Short problem = Copy out the lines from the records below without any changes. Start at the line containing "You are a GUI" and stop at the line containing "(x=30, y=39)", including both.

-- Start Data in this exercise --

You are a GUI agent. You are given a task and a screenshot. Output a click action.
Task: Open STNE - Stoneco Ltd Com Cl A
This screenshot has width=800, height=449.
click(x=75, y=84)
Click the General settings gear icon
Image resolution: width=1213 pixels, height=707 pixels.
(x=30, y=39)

-- End Data in this exercise --
-- Start Data in this exercise --

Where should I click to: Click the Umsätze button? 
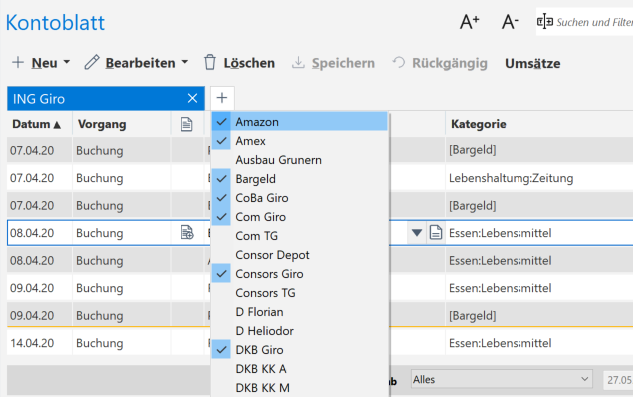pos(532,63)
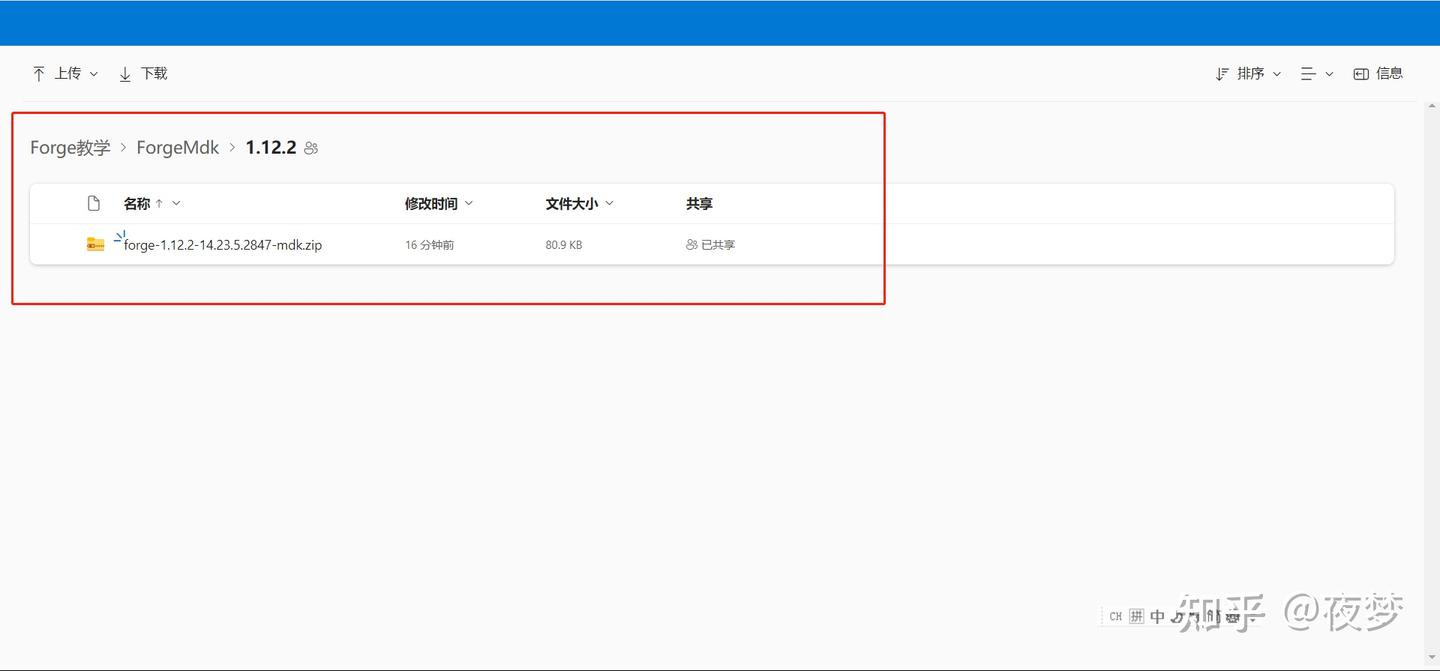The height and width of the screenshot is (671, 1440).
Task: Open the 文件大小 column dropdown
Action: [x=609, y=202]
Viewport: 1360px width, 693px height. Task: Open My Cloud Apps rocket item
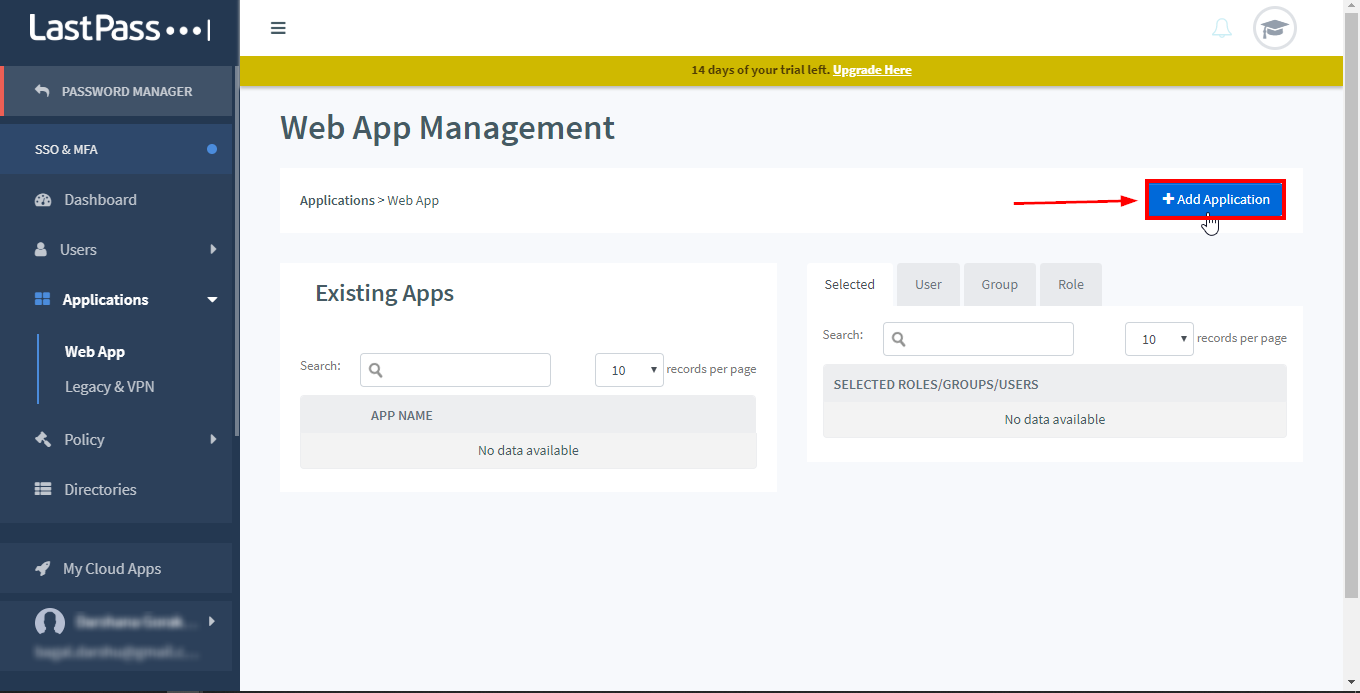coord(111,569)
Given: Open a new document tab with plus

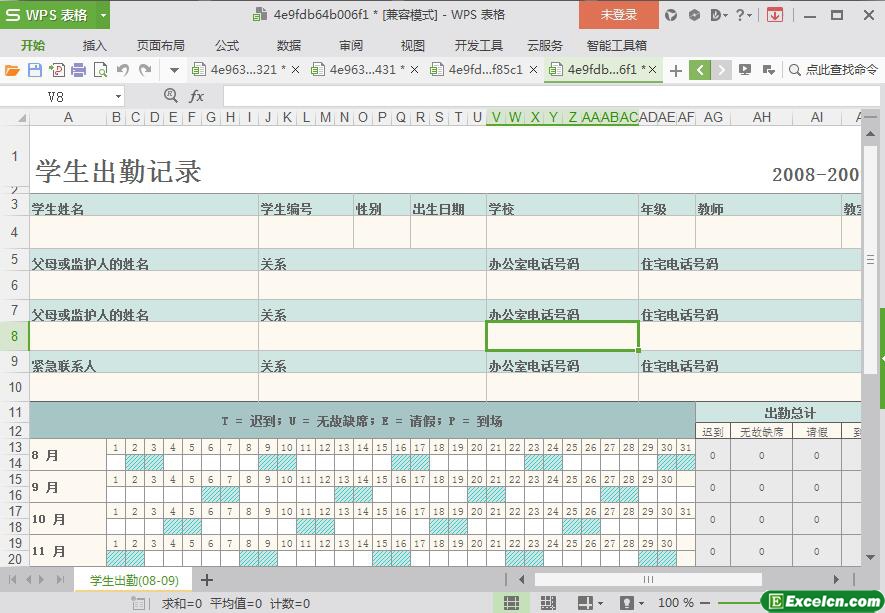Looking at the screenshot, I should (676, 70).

-- End Data in this exercise --

Response to this exercise =
You are a GUI agent. You are given a task and a screenshot. Output a click action.
Task: Open STNE - Stoneco Ltd Com Cl A
This screenshot has width=800, height=449.
click(x=75, y=84)
Click the General settings gear icon
Image resolution: width=1213 pixels, height=707 pixels.
(x=30, y=39)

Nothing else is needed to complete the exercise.